Responsable du contenu : Frank Menze

Le conflit autour de la direction du Teatre Principal d'Inca, à Majorque, se poursuit. Le 15 septembre, le ministre de la Culture Jaume Bauzà défend le concours public pour le poste de directeur en s’appuyant sur des avis techniques du Consell de Mallorca et sur la loi sur les fondations. L’opposition socialiste accuse en revanche le gouvernement et le Consell de Mallorca d’imposer leurs projets contre la volonté de la mairie.

Personas haciendo cola para acceder al Teatro Principal de Inca.
Europa Press

Bauzà s’appuie sur des avis et un contrat arrivé à échéance

Selon le ministre, la procédure repose sur des rapports techniques du Consell de Mallorca et sur les dispositions légales applicables aux fondations. Un concours public ne vise personne, a déclaré Bauzà. Il doit démocratiser la culture, ouvrir l’accès aux talents et mettre fin à une situation irresponsable.

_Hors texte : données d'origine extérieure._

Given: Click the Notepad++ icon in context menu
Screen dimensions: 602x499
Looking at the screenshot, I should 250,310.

Le théâtre a besoin d’être dirigé par un directeur, a ajouté Bauzà. Le contrat de l’actuel titulaire du poste a expiré depuis deux ans. Des procédures similaires ont déjà été lancées pour le Teatre Principal de Palma et le Teatre Principal de Maó.

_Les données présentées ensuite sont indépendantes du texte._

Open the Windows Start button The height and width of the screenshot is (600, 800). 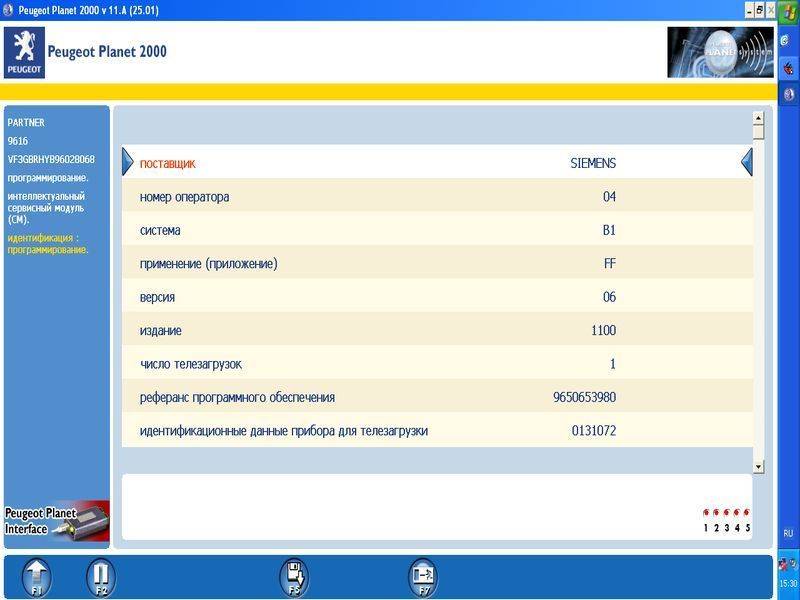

Bauzà a également souligné le soutien financier et institutionnel du gouvernement des Baléares au centre culturel. Il a évoqué la programmation du théâtre, les aides aux orchestres non professionnels et les représentations scolaires de l’Orchestre symphonique des Baléares.

L’opposition dénonce un blocage

Le député Ares Fernández, de la PSIB, a critiqué les modalités prévues, qu’il considère comme une initiative allant à l’encontre de la position de la mairie d’Inca. Il a fait état d’avis juridiques défavorables et reproché au gouvernement des Baléares une énorme déloyauté institutionnelle.

Selon Fernández, les règles proposées par la mairie répondent aux exigences d’un appel à candidatures public, avec une procédure ouverte et une évaluation professionnelle. Elles auraient été bloquées parce qu’elles exigeaient un niveau C1 en catalan. Fernández a critiqué le fait que cette exigence ne s’applique pas de la même manière aux postes de direction vacants de la chaîne IB3.

Le député a aussi dénoncé l’imposition de modalités sans négociation avec la mairie. Selon lui, la ville finance 60 pour cent du centre culturel.